Later that evening Eric Holzhauer ’10 saw one of the individuals trying to get into Woolman. Holzhauer didn’t recognize the person but didn’t suspect that he was an outside intruder. “I asked him if he lived here and he said ‘no, I just came back to get my booze,'” Holzhauer said. Holzhauer was confused and thought that he was a student living in another dorm, so he let him in. The individual looked in the common room and, finding no alcohol, left. Holzhauer then talked to Isakowitz and found out that the individual was not a student.

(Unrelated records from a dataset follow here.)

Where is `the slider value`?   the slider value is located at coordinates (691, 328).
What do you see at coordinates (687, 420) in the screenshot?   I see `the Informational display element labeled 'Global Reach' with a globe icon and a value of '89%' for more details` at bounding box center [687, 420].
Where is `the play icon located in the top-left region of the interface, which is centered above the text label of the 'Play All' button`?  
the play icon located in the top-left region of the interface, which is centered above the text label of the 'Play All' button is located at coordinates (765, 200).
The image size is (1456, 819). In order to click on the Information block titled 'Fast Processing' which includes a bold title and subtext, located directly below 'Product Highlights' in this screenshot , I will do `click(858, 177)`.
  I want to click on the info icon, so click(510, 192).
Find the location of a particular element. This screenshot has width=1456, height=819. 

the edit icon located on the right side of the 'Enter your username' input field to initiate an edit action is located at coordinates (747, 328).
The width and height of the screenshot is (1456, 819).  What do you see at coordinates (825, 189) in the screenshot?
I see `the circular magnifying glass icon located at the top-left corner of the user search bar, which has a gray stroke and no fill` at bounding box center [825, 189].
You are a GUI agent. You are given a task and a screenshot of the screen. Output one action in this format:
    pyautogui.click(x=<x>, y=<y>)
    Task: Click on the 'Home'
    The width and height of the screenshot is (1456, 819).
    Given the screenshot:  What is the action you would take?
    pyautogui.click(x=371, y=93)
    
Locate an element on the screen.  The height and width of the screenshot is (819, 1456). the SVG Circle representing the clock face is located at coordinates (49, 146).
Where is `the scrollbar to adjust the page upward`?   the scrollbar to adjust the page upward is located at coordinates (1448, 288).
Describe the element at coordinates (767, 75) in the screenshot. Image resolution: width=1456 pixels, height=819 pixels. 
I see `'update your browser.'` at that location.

Since the intrusions Isakowitz has held a meeting with the dorm to stress the importance of not propping doors and of keeping one’s room locked. The security situation is especially relavent for small dorms like Woolman, Isakowitz explained, because “In many ways, [Woolman] is still set up like a house. Therefore, I view all of Woolman as a private, personal space specifically for the use of Woolman residents and their guests. To have intruders in the dorm was an invasion of what I view as personal space for the communal use of Woolman residents.”

The nature of this intrusion was unusual in that most intrusions into dorms involve solicitation, not drinking, said Director of Public Safety Owen Redgrave. Associate Dean for Student Life Myrt Westphal agreed, saying that the Amphitheater or the Crum were more common locations for people not associated with the College to be found drinking.

Redgrave said that the incident was not reported to Public Safety and he “suspects” that intrusions into dorms “are under-reported.” He identified door-propping as a the primary way that intruders could enter dorms and urged residents not to prop them.